## Start Text passage

Iran Watch: The myth behind Israel's attack on Osiraq

Iran Watch, part 5 - a response to some nonsense from Guido Fawkes.

Iran Watch, part 5 - a response to some nonsense from Guido Fawkes.

In a tweet to me this morning, libertarian blogger and Iran-war-agitator Paul Staines (aka "Guido Fawkes") claimed:

@ns_mehdihasan Israel bombed Saddam's nuclear reactor and ended his nuclear ambitions. Thank God.

I once told Staines that he should stick to blogging about bond markets and deficits and stay away from foreign affairs and, in particular, the Middle East. I wish he'd taken my advice.

"Ended his nuclear ambitions", eh? Staines is referring to the Israeli bombing of Saddam Hussein's Osiraq nuclear reactor in 1981 - codenamed "Operation Babylon". He couldn't be more wrong about the fallout from that now-notorious "preventive" attack on Iraq - and the lessons that we should learn from it now, three decades on, in relation to Iran's controversial nuclear programme.

Professor Richard Betts of Columbia University is one of America's leading experts on nuclear weapons and proliferation. He is a senior fellow at the Council on Foreign Relations and a former adviser to the CIA and the National Security Council. Here he is writing in the National Interest in 2006:

Contrary to prevalent mythology, there is no evidence that Israel's destruction of Osirak delayed Iraq's nuclear weapons program. The attack may actually have accelerated it.

## End Text passage

The request: Set down word for word the part of the Osiraq attack text starting at "In a tweet to" and ending at "ambitions. Thank God.".

## Start Provided material

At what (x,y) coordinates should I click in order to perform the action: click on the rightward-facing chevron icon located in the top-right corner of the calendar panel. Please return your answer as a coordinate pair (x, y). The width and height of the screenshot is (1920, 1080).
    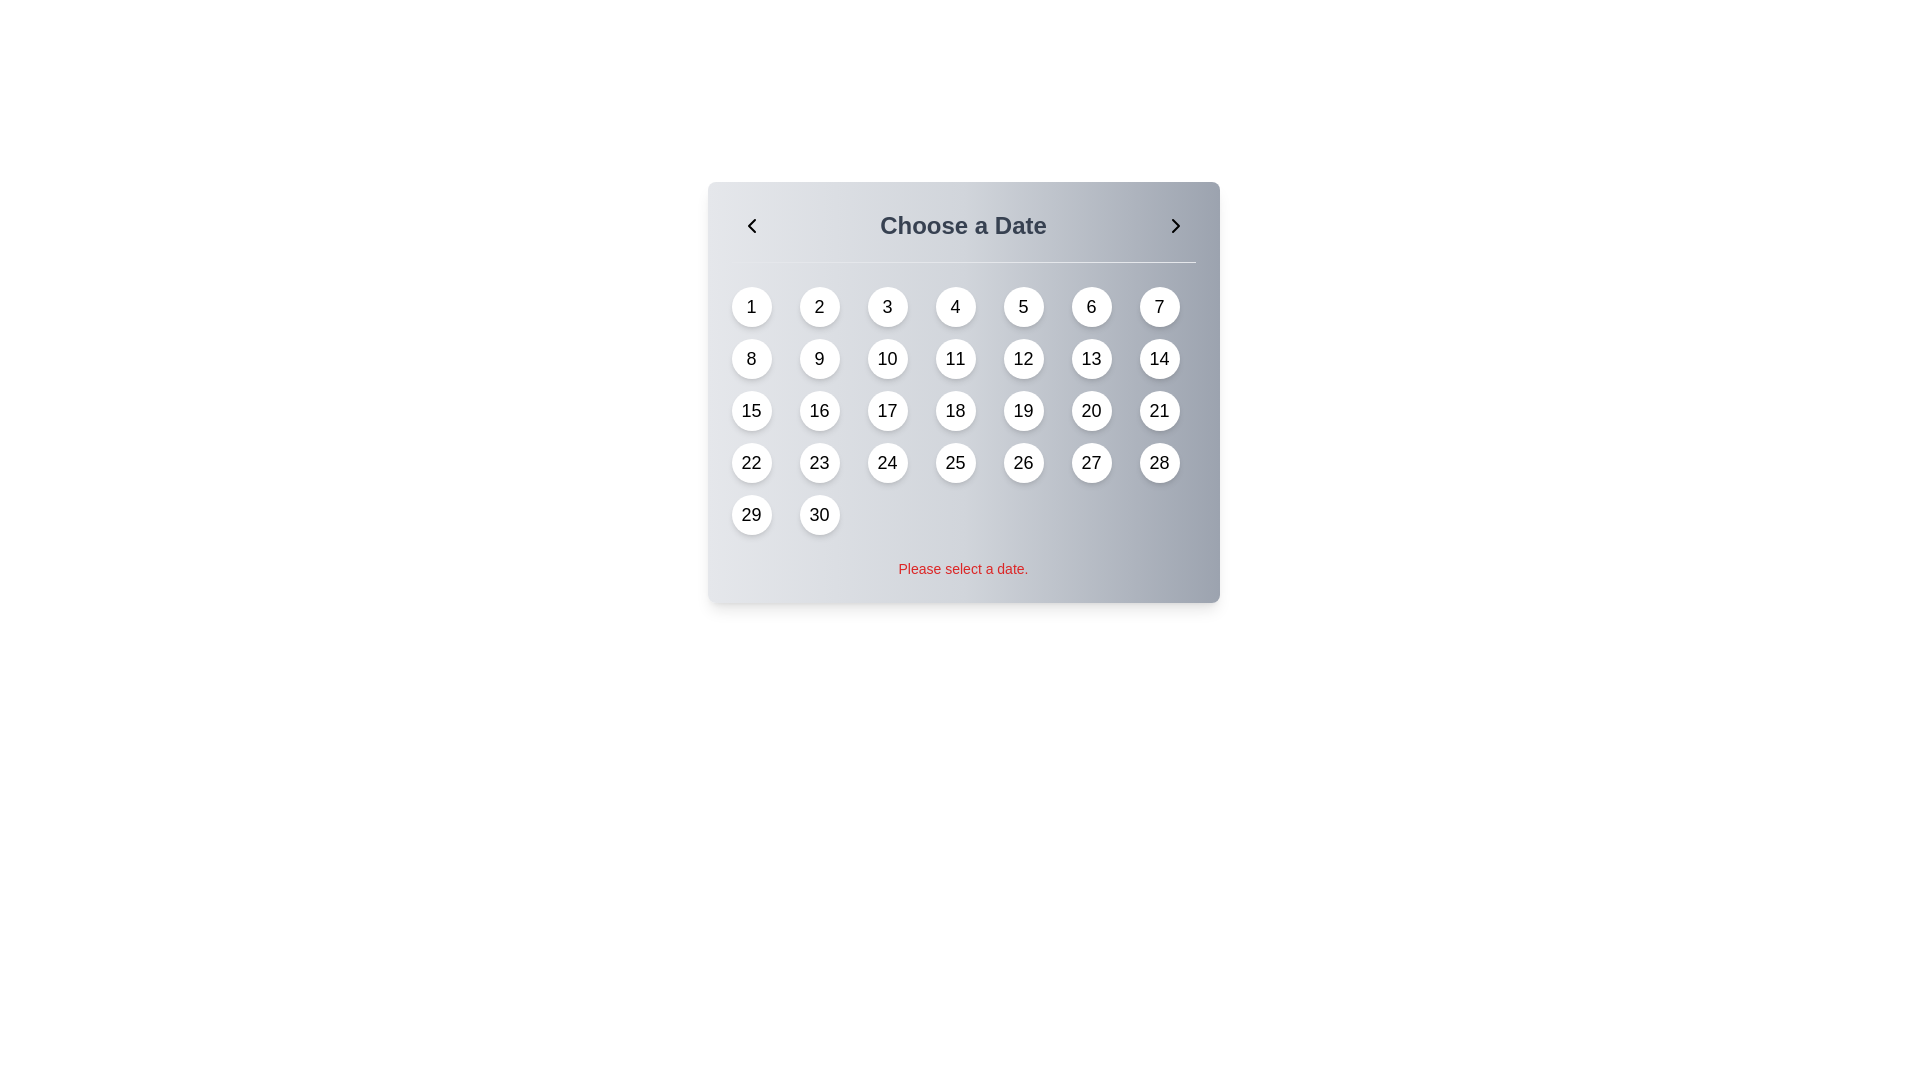
    Looking at the image, I should click on (1175, 225).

## End Provided material

Correct output:
In a tweet to me this morning, libertarian blogger and Iran-war-agitator Paul Staines (aka "Guido Fawkes") claimed:

@ns_mehdihasan Israel bombed Saddam's nuclear reactor and ended his nuclear ambitions. Thank God.